Phononic characteristics to determine absorbing shock-wave energy for low-dimensional materials

KX Lin and YK Tan and HM Chen and XM Tao and YF Ouyang and Y Du, CARBON, 203, 410-415 (2023).

DOI: 10.1016/j.carbon.2022.12.006

Recent, the low-dimensional materials open an exciting research opportunity for material properties that related to phonon dynamics in specific applications. We have performed the molecular dynamics of the shock-wave propagation in nanocomposites consisting of different low- dimensional carbon materials (FCC-C60, MCNT, or MGNS) and monocrystal Al. The results have revealed the intrinsic correlation between their phononic characteristics and shock-wave energy absorption.
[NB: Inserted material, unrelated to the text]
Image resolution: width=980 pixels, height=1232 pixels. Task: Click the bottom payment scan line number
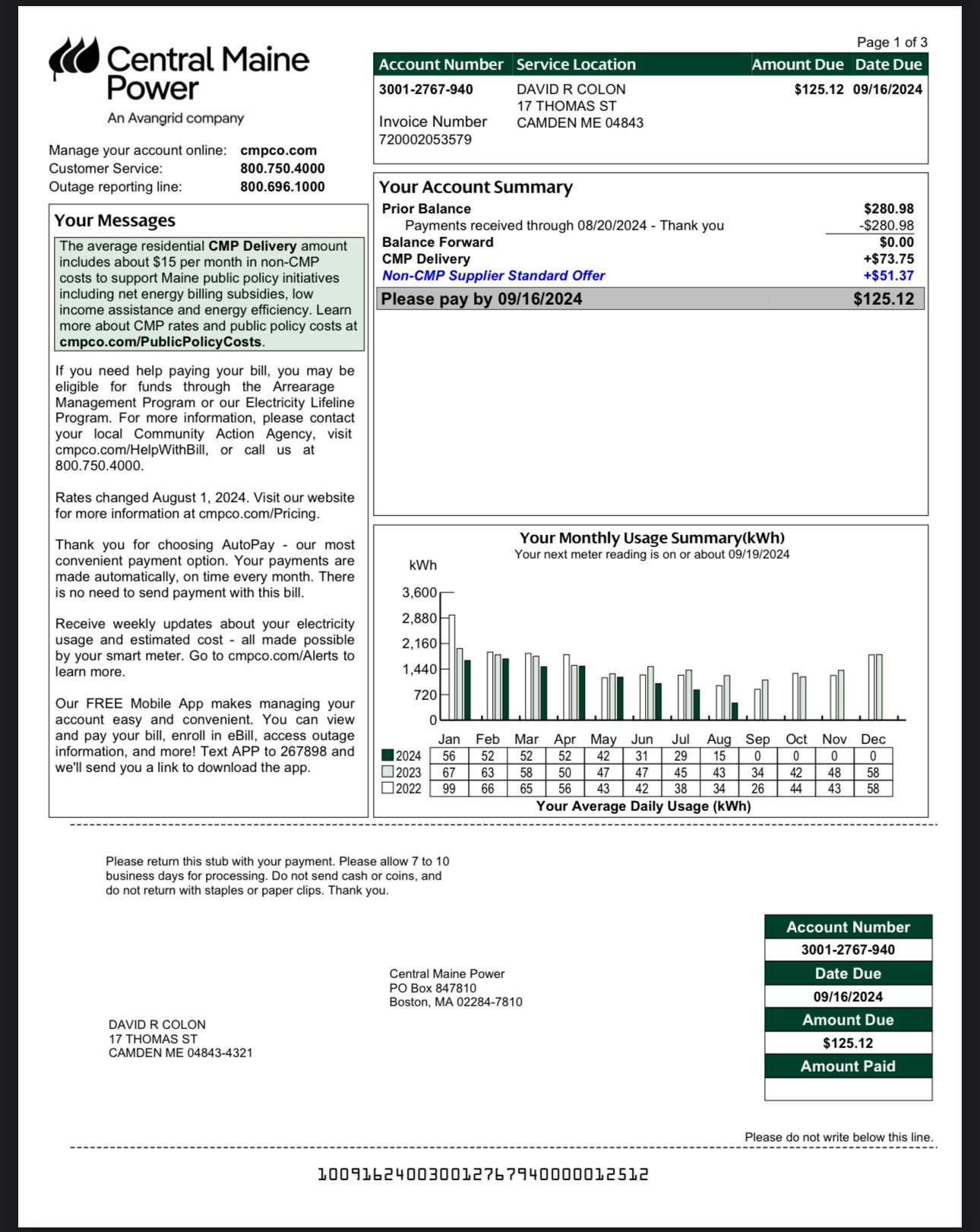pyautogui.click(x=482, y=1175)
Herein, the MCNT far outperforms the other structures in elastic absorption for shock-wave energy to reduce 80% of the shock-wave intensity. As expected, dispersion mechanism is mediated by the interaction between mid-frequency phonons and shock-wave, absorbing large amounts of shock- wave energy. In addition, dissipation mechanism constitutes an auxiliary driver of energy absorption. The process is shown to stem from synergistic effect of thermal phonon scattering in crystal and interfacial phonon damping. Our work provides a potential approach for creating extreme energy absorption in nanocomposites.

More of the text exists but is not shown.